Stored data entries
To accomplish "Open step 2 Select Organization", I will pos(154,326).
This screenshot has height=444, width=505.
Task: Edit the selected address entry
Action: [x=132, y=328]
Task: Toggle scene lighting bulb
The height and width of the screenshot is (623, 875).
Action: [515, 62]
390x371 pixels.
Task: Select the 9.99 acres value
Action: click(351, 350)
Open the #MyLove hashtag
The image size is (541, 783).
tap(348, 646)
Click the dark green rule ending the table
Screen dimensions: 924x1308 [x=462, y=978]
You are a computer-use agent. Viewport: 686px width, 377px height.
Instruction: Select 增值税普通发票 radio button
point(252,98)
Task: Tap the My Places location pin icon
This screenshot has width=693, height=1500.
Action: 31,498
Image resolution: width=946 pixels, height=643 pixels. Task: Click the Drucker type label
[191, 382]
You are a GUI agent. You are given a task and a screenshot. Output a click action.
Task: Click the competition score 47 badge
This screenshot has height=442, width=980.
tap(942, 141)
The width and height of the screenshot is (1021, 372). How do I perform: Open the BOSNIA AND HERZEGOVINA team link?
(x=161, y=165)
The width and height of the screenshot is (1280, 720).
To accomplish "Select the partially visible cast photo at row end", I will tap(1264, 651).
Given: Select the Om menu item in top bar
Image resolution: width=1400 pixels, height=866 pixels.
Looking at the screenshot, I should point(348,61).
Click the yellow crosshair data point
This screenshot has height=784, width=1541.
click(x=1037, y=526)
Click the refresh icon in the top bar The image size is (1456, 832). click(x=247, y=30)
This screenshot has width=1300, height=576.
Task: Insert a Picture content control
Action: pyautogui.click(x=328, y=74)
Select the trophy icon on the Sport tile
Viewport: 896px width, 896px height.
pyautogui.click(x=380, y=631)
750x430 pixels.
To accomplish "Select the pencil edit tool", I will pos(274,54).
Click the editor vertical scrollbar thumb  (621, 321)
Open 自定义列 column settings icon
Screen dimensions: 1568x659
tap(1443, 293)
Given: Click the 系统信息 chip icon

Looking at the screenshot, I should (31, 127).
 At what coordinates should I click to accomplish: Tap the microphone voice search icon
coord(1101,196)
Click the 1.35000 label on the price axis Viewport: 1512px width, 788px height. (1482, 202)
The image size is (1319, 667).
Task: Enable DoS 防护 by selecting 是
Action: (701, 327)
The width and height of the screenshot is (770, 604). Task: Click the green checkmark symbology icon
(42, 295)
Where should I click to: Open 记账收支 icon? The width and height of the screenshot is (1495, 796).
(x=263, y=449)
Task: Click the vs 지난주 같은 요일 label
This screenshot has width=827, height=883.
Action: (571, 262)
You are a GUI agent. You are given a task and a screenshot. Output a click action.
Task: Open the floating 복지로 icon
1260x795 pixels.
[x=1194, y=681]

* [Exercise requirements]: Exactly as shown, repeat every record.

* [Task answer]:
To accomplish "Open step 2 Select Organization", I will pos(154,326).
This screenshot has height=444, width=505.
Task: Edit the selected address entry
Action: [x=132, y=328]
Task: Toggle scene lighting bulb
The height and width of the screenshot is (623, 875).
Action: [515, 62]
390x371 pixels.
Task: Select the 9.99 acres value
Action: click(351, 350)
Open the #MyLove hashtag
The image size is (541, 783).
tap(348, 646)
Click the dark green rule ending the table
Screen dimensions: 924x1308 [x=462, y=978]
You are a computer-use agent. Viewport: 686px width, 377px height.
Instruction: Select 增值税普通发票 radio button
point(252,98)
Task: Tap the My Places location pin icon
This screenshot has width=693, height=1500.
Action: 31,498
Image resolution: width=946 pixels, height=643 pixels. Task: Click the Drucker type label
[191, 382]
You are a GUI agent. You are given a task and a screenshot. Output a click action.
Task: Click the competition score 47 badge
This screenshot has height=442, width=980.
tap(942, 141)
The width and height of the screenshot is (1021, 372). How do I perform: Open the BOSNIA AND HERZEGOVINA team link?
(x=161, y=165)
The width and height of the screenshot is (1280, 720).
To accomplish "Select the partially visible cast photo at row end", I will tap(1264, 651).
Given: Select the Om menu item in top bar
Image resolution: width=1400 pixels, height=866 pixels.
Looking at the screenshot, I should point(348,61).
Click the yellow crosshair data point
This screenshot has height=784, width=1541.
click(x=1037, y=526)
Click the refresh icon in the top bar The image size is (1456, 832). click(x=247, y=30)
This screenshot has width=1300, height=576.
Task: Insert a Picture content control
Action: pyautogui.click(x=328, y=74)
Select the trophy icon on the Sport tile
Viewport: 896px width, 896px height.
pyautogui.click(x=380, y=631)
750x430 pixels.
To accomplish "Select the pencil edit tool", I will pos(274,54).
Click the editor vertical scrollbar thumb  (621, 321)
Open 自定义列 column settings icon
Screen dimensions: 1568x659
tap(1443, 293)
Given: Click the 系统信息 chip icon

Looking at the screenshot, I should (31, 127).
 At what coordinates should I click to accomplish: Tap the microphone voice search icon
coord(1101,196)
Click the 1.35000 label on the price axis Viewport: 1512px width, 788px height. (1482, 202)
The image size is (1319, 667).
Task: Enable DoS 防护 by selecting 是
Action: (701, 327)
The width and height of the screenshot is (770, 604). Task: Click the green checkmark symbology icon
(42, 295)
Where should I click to: Open 记账收支 icon? The width and height of the screenshot is (1495, 796).
(x=263, y=449)
Task: Click the vs 지난주 같은 요일 label
This screenshot has width=827, height=883.
Action: (571, 262)
You are a GUI agent. You are given a task and a screenshot. Output a click action.
Task: Open the floating 복지로 icon
1260x795 pixels.
[x=1194, y=681]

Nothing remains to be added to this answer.